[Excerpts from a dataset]
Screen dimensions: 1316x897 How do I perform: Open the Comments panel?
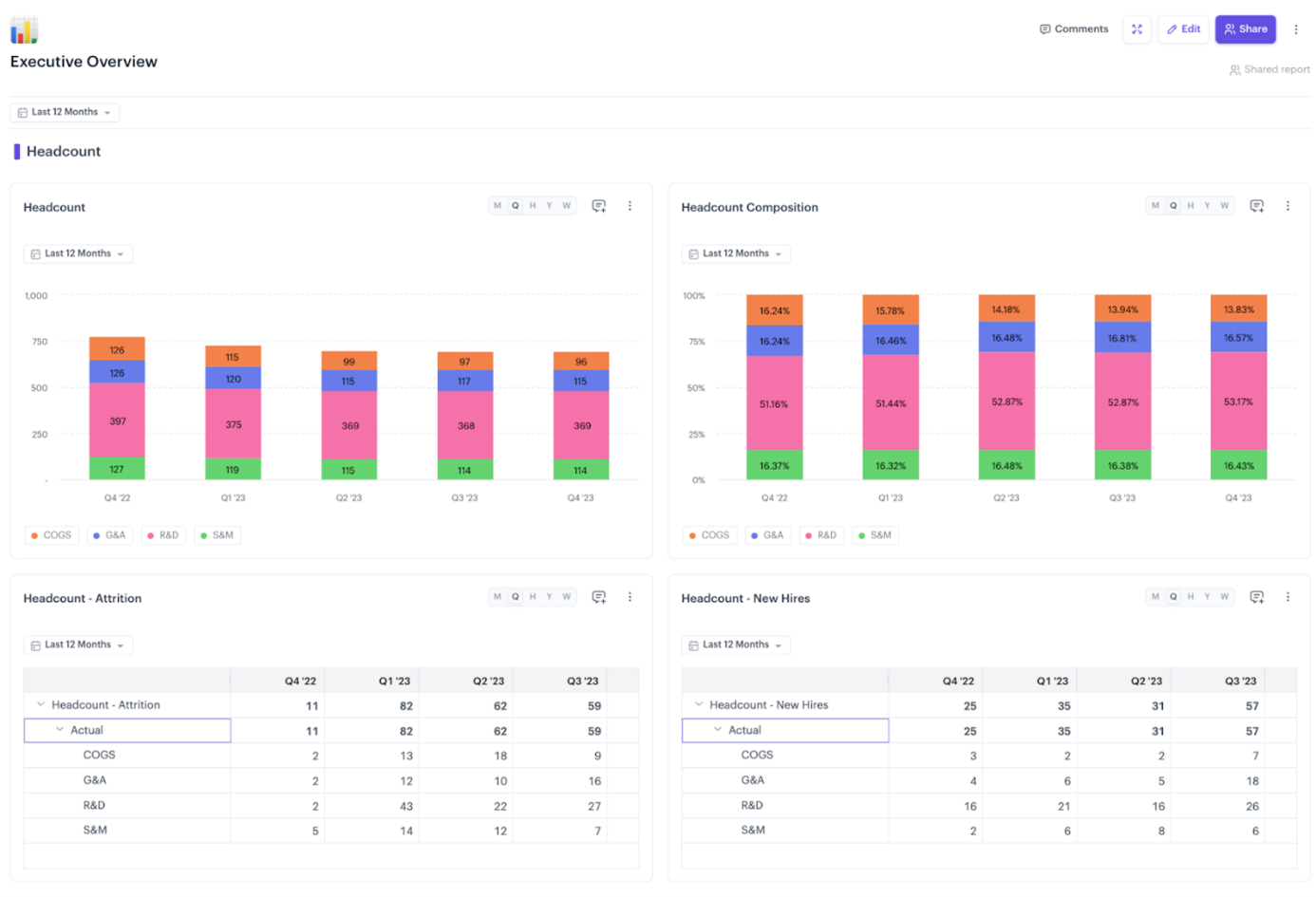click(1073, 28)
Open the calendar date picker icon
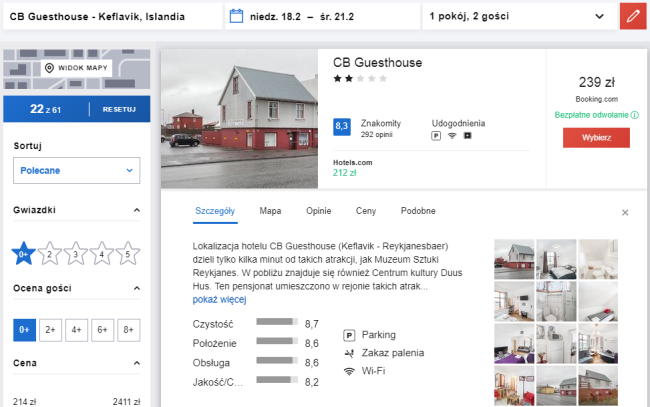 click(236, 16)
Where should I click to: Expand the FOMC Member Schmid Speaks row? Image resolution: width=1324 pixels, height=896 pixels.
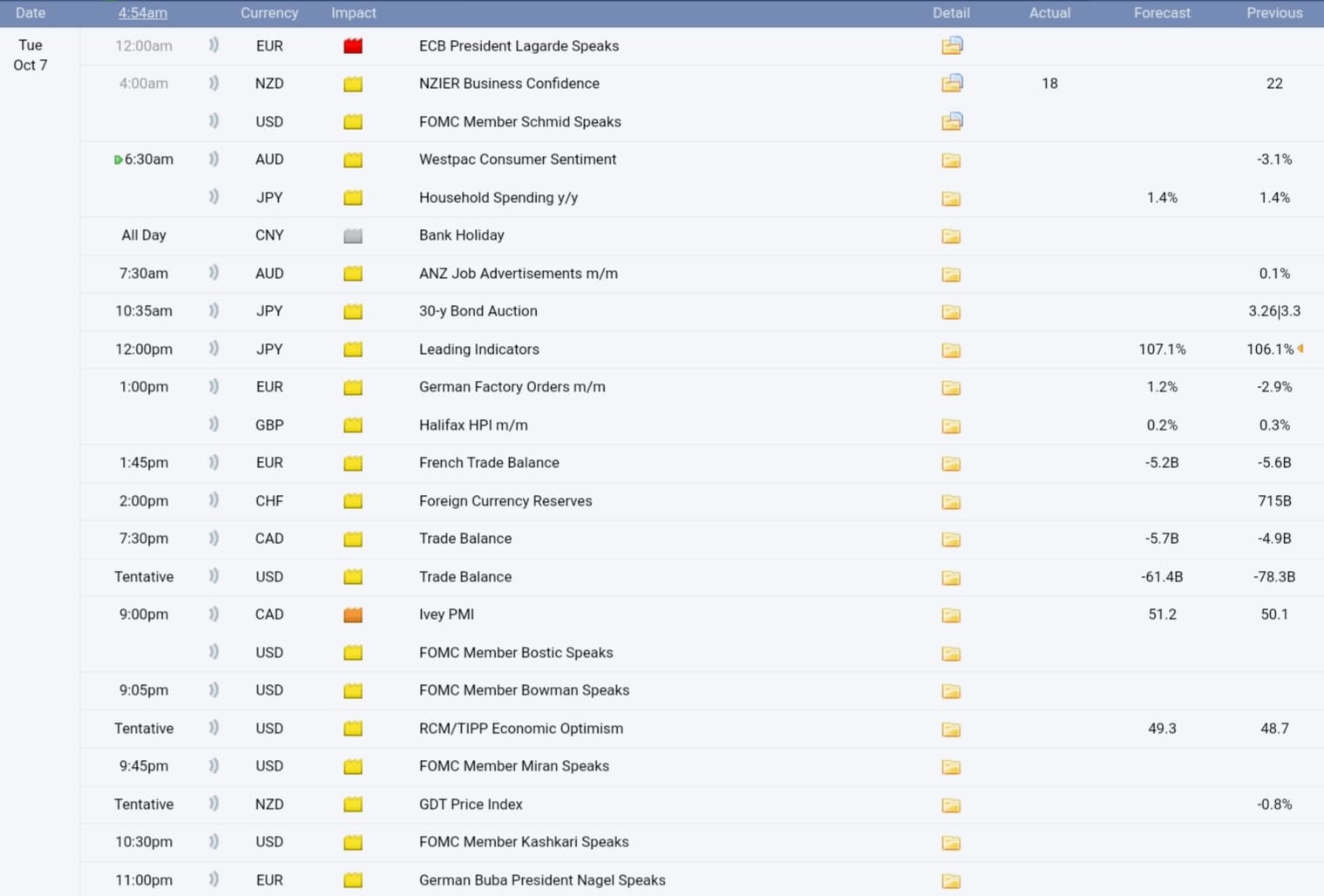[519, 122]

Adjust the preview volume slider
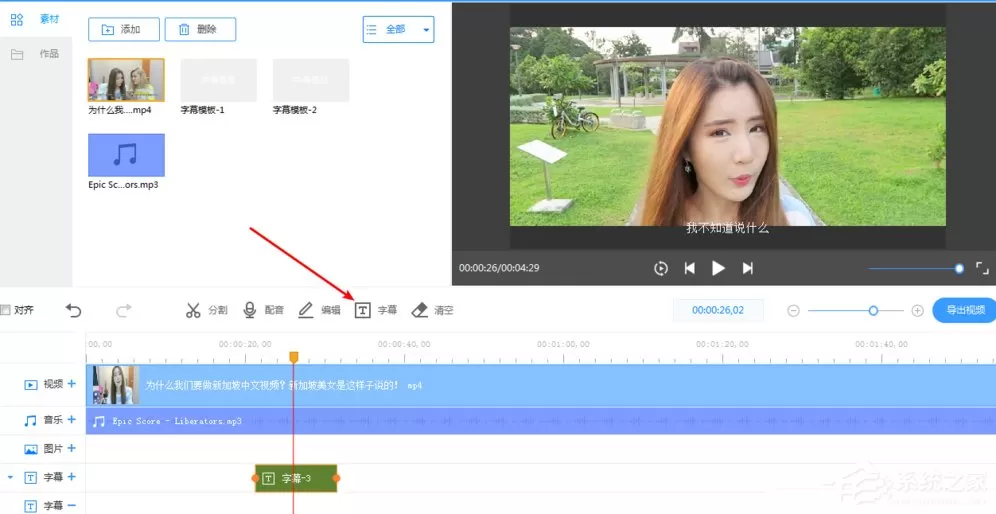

Exercise objective - An exact copy is required of the lines from the one holding "Where should I" to the end of the entries above, both included; no pictures belong in it.

Answer for this exercise -
Where should I click to: Expand the FOMC Member Schmid Speaks row? Image resolution: width=1324 pixels, height=896 pixels.
[519, 122]

Adjust the preview volume slider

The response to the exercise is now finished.